◆ What you will do ◆
Would you please return the line containing "Consulta Europa (664, 2169)" and all the lines after it through the end of the records below, unchanged and on their own?
============
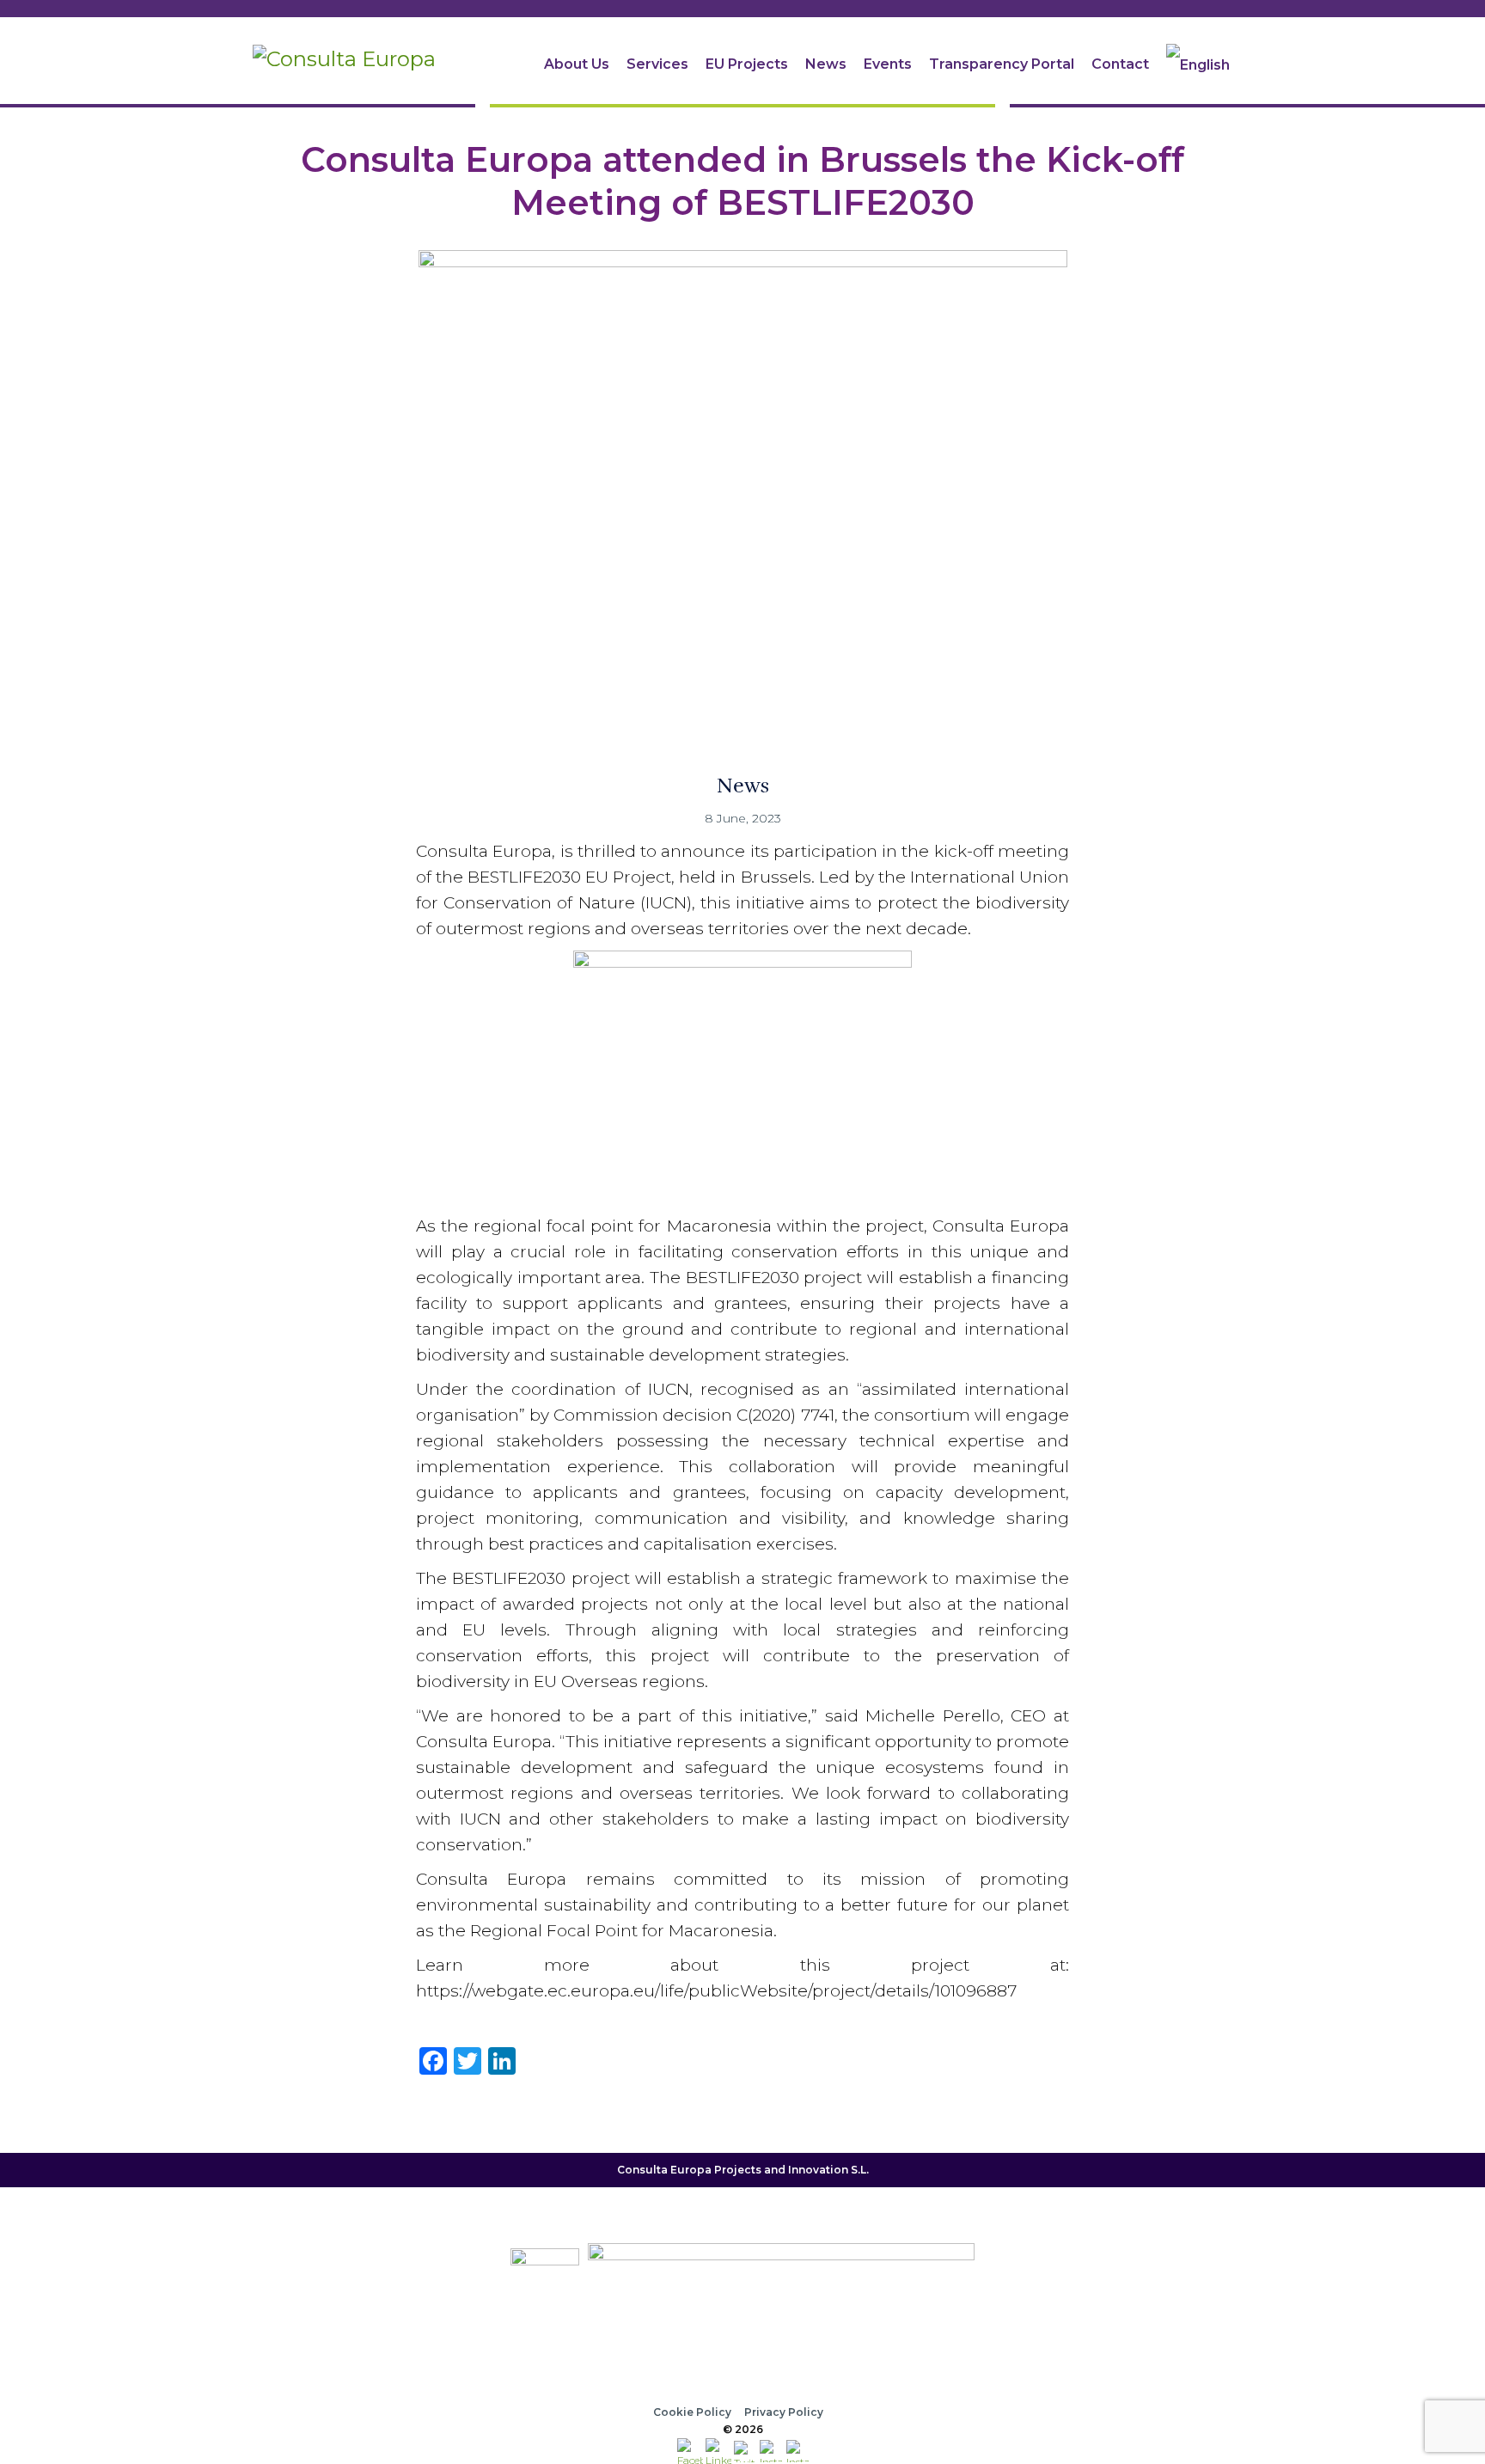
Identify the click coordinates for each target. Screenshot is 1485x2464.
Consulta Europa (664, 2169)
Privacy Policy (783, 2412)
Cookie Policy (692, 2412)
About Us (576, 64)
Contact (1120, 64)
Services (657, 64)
============
◆ Your solution ◆
Consulta Europa (664, 2169)
Privacy Policy (783, 2412)
Cookie Policy (692, 2412)
About Us (576, 64)
Contact (1120, 64)
Services (657, 64)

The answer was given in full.